### Action item
All lines at or after the one containing "Instruction: Select the Products box icon", up to the last line of the material, must be repeated exactly, and no others.

● ● ● ● ●

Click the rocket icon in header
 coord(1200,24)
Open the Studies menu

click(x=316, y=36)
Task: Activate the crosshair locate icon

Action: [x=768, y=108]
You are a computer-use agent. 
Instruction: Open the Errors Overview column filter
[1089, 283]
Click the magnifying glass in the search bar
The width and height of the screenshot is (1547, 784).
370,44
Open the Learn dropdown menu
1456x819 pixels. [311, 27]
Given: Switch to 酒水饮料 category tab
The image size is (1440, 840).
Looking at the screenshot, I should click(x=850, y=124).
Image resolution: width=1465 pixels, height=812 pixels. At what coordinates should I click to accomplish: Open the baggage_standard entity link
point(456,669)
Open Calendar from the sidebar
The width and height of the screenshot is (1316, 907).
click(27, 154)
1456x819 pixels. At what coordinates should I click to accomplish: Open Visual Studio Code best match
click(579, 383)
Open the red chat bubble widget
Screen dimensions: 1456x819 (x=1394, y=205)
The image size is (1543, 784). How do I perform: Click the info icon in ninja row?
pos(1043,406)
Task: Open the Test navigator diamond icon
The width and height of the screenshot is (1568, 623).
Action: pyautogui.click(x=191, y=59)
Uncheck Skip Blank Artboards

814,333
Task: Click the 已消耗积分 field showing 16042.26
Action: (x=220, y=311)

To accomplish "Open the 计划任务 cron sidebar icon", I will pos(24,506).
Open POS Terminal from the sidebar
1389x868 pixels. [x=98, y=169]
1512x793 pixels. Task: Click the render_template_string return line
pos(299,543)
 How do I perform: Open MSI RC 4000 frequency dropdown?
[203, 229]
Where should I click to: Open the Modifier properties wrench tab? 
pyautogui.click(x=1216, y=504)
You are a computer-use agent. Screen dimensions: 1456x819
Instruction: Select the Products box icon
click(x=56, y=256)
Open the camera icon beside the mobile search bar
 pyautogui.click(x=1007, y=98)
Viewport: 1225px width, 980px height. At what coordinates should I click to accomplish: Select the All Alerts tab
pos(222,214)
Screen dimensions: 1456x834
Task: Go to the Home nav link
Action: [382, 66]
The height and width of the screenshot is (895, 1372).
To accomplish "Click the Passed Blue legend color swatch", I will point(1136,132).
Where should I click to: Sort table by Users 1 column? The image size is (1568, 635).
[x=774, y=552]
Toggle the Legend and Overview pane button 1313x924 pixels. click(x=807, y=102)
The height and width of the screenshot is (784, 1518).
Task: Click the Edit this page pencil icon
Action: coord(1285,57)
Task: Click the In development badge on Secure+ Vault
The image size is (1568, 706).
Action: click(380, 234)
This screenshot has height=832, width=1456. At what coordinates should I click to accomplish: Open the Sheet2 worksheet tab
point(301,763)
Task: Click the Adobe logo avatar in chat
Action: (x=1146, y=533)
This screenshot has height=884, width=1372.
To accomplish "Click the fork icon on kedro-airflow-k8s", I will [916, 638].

● ● ● ● ●

### Solution
Instruction: Select the Products box icon
click(x=56, y=256)
Open the camera icon beside the mobile search bar
 pyautogui.click(x=1007, y=98)
Viewport: 1225px width, 980px height. At what coordinates should I click to accomplish: Select the All Alerts tab
pos(222,214)
Screen dimensions: 1456x834
Task: Go to the Home nav link
Action: [382, 66]
The height and width of the screenshot is (895, 1372).
To accomplish "Click the Passed Blue legend color swatch", I will point(1136,132).
Where should I click to: Sort table by Users 1 column? The image size is (1568, 635).
[x=774, y=552]
Toggle the Legend and Overview pane button 1313x924 pixels. click(x=807, y=102)
The height and width of the screenshot is (784, 1518).
Task: Click the Edit this page pencil icon
Action: coord(1285,57)
Task: Click the In development badge on Secure+ Vault
The image size is (1568, 706).
Action: click(380, 234)
This screenshot has height=832, width=1456. At what coordinates should I click to accomplish: Open the Sheet2 worksheet tab
point(301,763)
Task: Click the Adobe logo avatar in chat
Action: (x=1146, y=533)
This screenshot has height=884, width=1372.
To accomplish "Click the fork icon on kedro-airflow-k8s", I will [916, 638].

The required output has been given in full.